Goal: Copy the entries word for word, starting with the line that contains "label 1조 3185?" and going on through the line that contains "Tap the U2 label".

━━━ Provided data

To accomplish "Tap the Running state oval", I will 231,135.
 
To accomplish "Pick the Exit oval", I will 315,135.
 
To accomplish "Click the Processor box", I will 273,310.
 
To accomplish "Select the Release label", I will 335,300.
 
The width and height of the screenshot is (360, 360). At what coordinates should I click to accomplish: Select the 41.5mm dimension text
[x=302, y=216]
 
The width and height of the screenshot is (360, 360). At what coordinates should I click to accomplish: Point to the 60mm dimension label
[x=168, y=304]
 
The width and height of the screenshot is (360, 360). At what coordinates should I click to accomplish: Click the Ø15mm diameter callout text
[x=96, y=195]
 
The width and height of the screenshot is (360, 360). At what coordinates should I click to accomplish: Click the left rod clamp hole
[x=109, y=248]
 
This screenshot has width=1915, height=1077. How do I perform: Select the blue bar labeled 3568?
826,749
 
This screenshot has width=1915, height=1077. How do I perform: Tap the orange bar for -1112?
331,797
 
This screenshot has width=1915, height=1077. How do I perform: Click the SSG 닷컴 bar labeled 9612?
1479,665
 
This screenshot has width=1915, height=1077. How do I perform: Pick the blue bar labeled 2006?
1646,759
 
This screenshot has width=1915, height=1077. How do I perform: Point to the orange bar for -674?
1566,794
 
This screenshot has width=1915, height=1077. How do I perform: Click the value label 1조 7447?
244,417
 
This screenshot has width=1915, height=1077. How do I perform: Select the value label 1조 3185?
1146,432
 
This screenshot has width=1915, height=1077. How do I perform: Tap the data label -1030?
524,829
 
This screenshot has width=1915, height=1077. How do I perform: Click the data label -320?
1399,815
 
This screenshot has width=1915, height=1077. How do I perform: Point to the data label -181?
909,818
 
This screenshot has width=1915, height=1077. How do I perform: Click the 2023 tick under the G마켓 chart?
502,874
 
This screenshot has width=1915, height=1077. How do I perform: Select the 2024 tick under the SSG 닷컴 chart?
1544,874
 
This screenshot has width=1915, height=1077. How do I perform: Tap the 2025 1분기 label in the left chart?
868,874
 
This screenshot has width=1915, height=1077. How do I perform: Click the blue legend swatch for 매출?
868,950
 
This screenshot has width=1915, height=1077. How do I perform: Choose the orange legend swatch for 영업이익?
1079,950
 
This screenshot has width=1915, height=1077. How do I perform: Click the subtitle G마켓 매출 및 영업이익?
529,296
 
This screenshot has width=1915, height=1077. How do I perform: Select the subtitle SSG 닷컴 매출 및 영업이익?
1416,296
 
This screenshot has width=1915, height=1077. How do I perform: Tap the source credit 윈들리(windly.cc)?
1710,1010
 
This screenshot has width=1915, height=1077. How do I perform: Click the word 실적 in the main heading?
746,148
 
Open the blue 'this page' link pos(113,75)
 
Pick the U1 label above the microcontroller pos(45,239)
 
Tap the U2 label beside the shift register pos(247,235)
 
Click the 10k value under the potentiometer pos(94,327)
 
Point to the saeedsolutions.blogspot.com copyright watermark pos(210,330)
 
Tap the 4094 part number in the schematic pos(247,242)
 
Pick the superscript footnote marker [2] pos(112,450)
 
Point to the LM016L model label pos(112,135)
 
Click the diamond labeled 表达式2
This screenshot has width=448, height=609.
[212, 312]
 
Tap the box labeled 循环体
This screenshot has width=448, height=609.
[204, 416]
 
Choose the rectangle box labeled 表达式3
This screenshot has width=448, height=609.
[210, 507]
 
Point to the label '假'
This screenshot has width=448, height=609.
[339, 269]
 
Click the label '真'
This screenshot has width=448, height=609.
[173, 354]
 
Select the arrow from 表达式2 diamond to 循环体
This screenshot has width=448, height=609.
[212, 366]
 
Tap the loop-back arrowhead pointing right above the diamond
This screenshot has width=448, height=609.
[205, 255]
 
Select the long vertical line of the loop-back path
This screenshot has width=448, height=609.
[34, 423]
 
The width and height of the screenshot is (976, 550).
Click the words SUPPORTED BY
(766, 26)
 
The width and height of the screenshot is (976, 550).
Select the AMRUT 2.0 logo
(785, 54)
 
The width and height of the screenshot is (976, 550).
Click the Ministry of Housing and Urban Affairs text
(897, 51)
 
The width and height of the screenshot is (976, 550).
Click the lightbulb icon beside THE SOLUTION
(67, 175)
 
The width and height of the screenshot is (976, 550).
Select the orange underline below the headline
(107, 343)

━━━━━━

Answer for this exercise:
This screenshot has width=1915, height=1077. How do I perform: Select the value label 1조 3185?
1146,432
 
This screenshot has width=1915, height=1077. How do I perform: Tap the data label -1030?
524,829
 
This screenshot has width=1915, height=1077. How do I perform: Click the data label -320?
1399,815
 
This screenshot has width=1915, height=1077. How do I perform: Point to the data label -181?
909,818
 
This screenshot has width=1915, height=1077. How do I perform: Click the 2023 tick under the G마켓 chart?
502,874
 
This screenshot has width=1915, height=1077. How do I perform: Select the 2024 tick under the SSG 닷컴 chart?
1544,874
 
This screenshot has width=1915, height=1077. How do I perform: Tap the 2025 1분기 label in the left chart?
868,874
 
This screenshot has width=1915, height=1077. How do I perform: Click the blue legend swatch for 매출?
868,950
 
This screenshot has width=1915, height=1077. How do I perform: Choose the orange legend swatch for 영업이익?
1079,950
 
This screenshot has width=1915, height=1077. How do I perform: Click the subtitle G마켓 매출 및 영업이익?
529,296
 
This screenshot has width=1915, height=1077. How do I perform: Select the subtitle SSG 닷컴 매출 및 영업이익?
1416,296
 
This screenshot has width=1915, height=1077. How do I perform: Tap the source credit 윈들리(windly.cc)?
1710,1010
 
This screenshot has width=1915, height=1077. How do I perform: Click the word 실적 in the main heading?
746,148
 
Open the blue 'this page' link pos(113,75)
 
Pick the U1 label above the microcontroller pos(45,239)
 
Tap the U2 label beside the shift register pos(247,235)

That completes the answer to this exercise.